In attesa dell’inizio a Palazzo Madama, giovedì 23 aprile, dell’esame del Documento, i tecnici di Camera e Senato avvertono: tesoretto e mancate riforme mettono a rischio il pareggio di bilancio, privatizzazioni non in linea con la Ue.
La parola d’ ordine é riforme. Anche per i conti pubblici e dunque anche nel Def. Senza le riforme strutturali che il governo si é impegnato ad attuare, il rischio è infatti di una manovra correttiva da 6 miliardi di euro. A mettere i numeri nero su bianco è il Servizio Bilancio di Camera e Senato che, esaminando in dettaglio il Documento di Economia e Finanza al vaglio di Palazzo Madama, ribadisce l’opportunità, se non addirittura la necessità, di optare per la clausola delle riforme offerta della flessibilità Ue, della quale il governo ha peraltro già annunciato di volersi avvalere.
“Nel caso in cui lo Stato non attui le riforme concordate, la deviazione temporanea dall’obiettivo di medio termine non sarebbe più garantita” e “la mancata attivazione della clausola sulle riforme (o il suo venir meno) – scrivono – comporterebbe la necessità di una correzione dell’ indebitamento netto strutturale dello 0,5% (a fronte dello 0,1 previsto), riportando quindi il pareggio del bilancio strutturale al 2016”.
La manovra necessaria per rispettare i vincoli sarebbe dunque pari allo 0,4%, cioé circa 6 miliardi di euro. La volontà del governo di sfruttare la clausola europea che permette una “deviazione” dalle regole in caso di implementazione delle riforme dovrebbe scongiurare ogni rischio, ma proprio per questo i tecnici non mancano di mettere in rilievo ritardi e incompletezze del lavoro fin qui portato avanti dall’esecutivo.

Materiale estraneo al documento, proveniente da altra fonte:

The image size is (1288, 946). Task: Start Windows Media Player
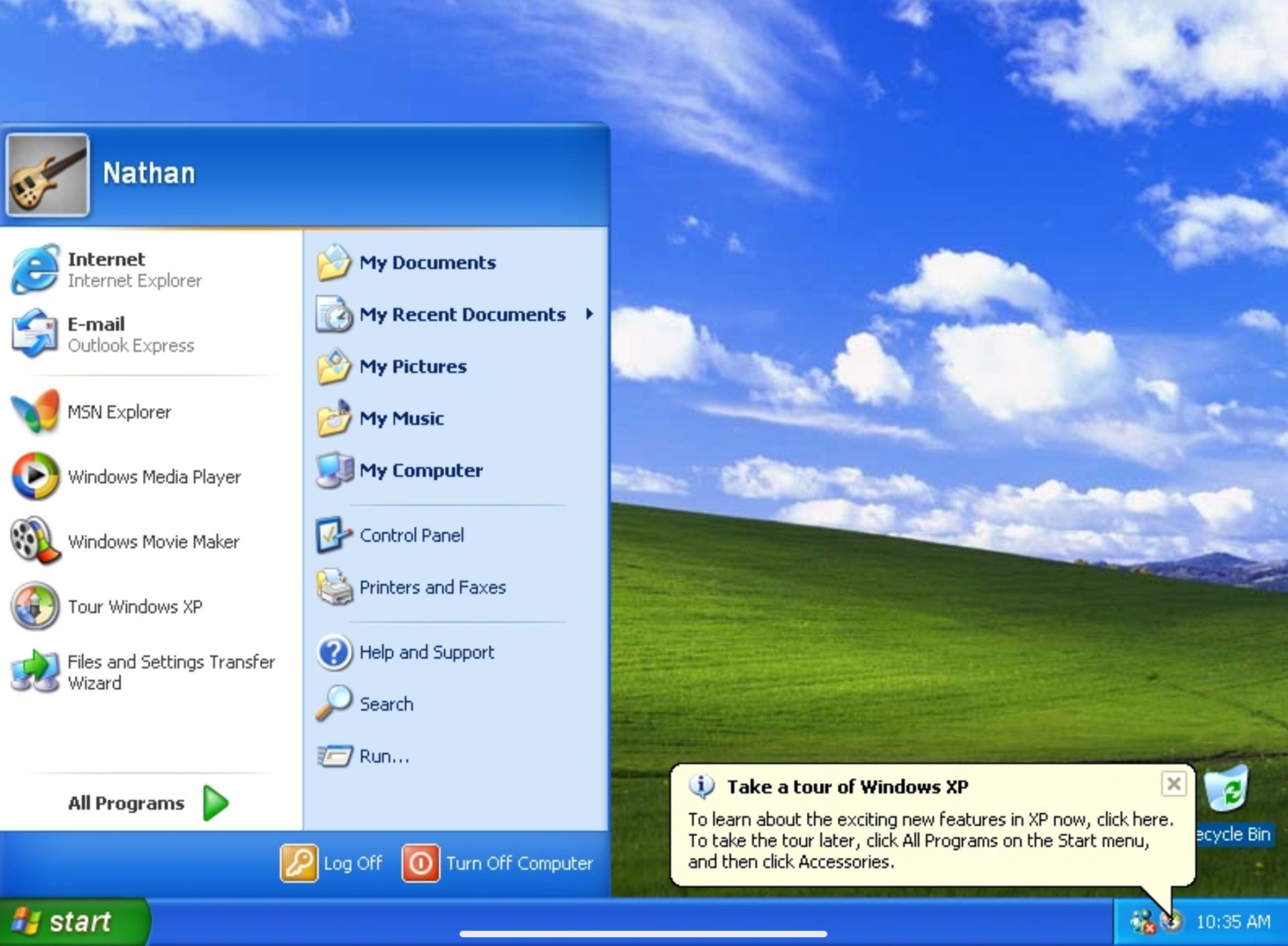[x=153, y=477]
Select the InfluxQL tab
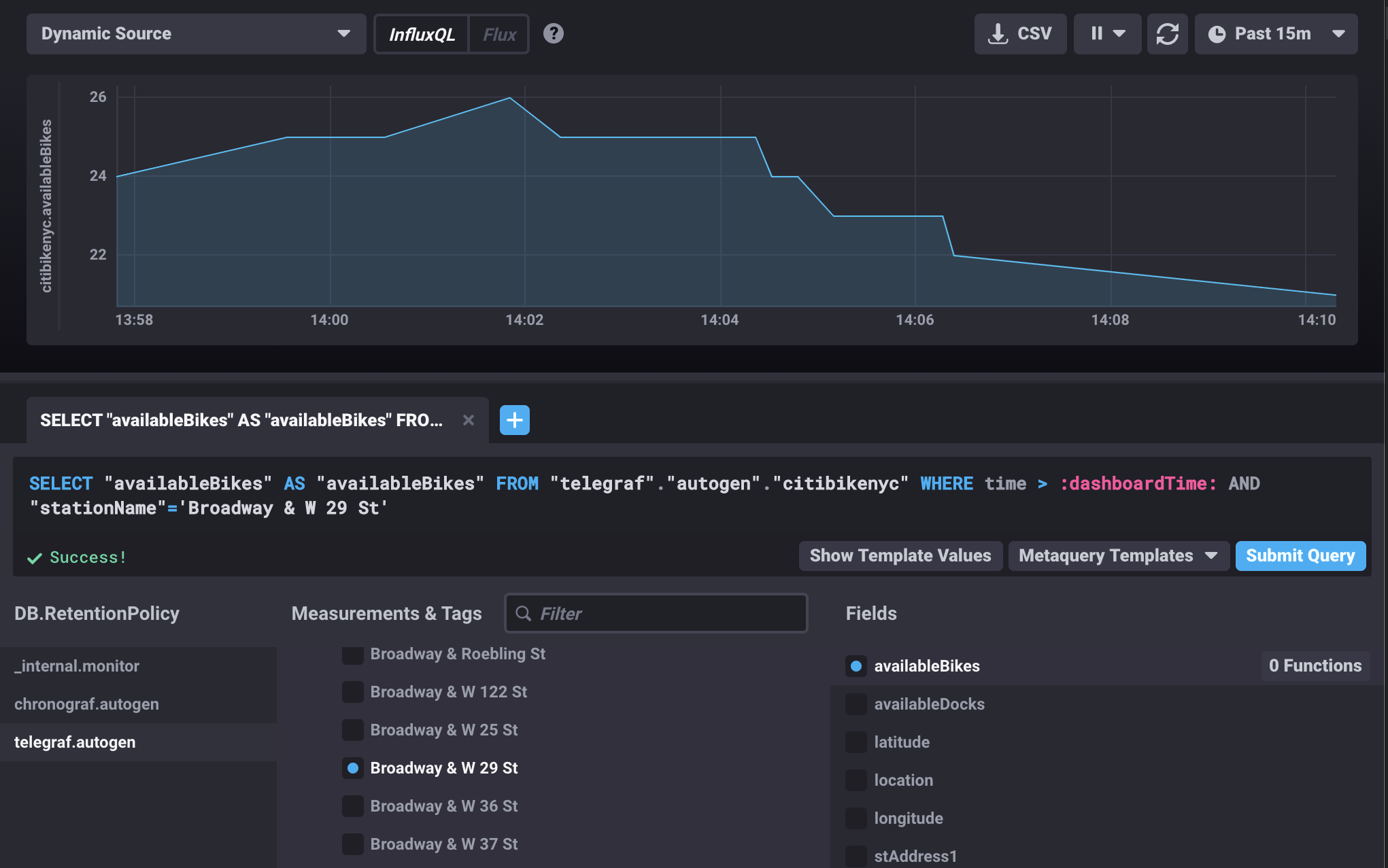Image resolution: width=1388 pixels, height=868 pixels. [x=422, y=34]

Sul fronte Jobs act, ad esempio, nel cronoprogramma del Def manca l’indicazione dell’ adozione di decreti legislativi per il tax credit a favore del lavoro femminile. Allo stesso tempo anche gli obiettivi di ricavi dalle privatizzazioni, sottolineano dal Servizio Bilancio, si stanno via via allontanando dai target indicati dall’ Unione europea.
I tecnici invitano anche a valutare attentamente la destinazione del tesoretto, da cui dipenderanno effetti “non secondari”, e si soffermano su uno di quelli che si preannuncia tra i punti più caldi della prossima legge di stabilità: la revisione delle tax expenditures. Ad oggi il loro valore è pari a 161 miliardi, in pratica il 10% del Pil.
Una massa di denaro che il governo sembra pronto ad aggredire con qualcosa che, leggendo il testo del Def, sembra molto più di un semplice tagliando. Dalla riduzione delle agevolazioni fiscali, l’esecutivo conta infatti di raccogliere 2,4 miliardi di euro, poco meno di quanto si sarebbe incassato facendo scattare la clausola di salvaguardia prevista dal governo Letta (pari a 3 miliardi) e che invece sarà disinnescata.
Buone notizie, per quanto attese, arrivano invece sul fronte degli interessi sul debito. Grazie al QE della Bce la spesa per interessi pagata dall’ Italia dovrebbe scendere quest’anno del 7,7% con un risparmio di 5,8 miliardi, seguito però da una lieve ripresa nel 2016. Si tratterà comunque di risorse importanti per evitare una spending review che altrimenti, per disinnescare le clausole di salvaguardia, sarebbe arrivata ad oltre 16 miliardi nel 2016, oltre 25 nel 2017 e sopra 28 miliardi a partire dal 2018.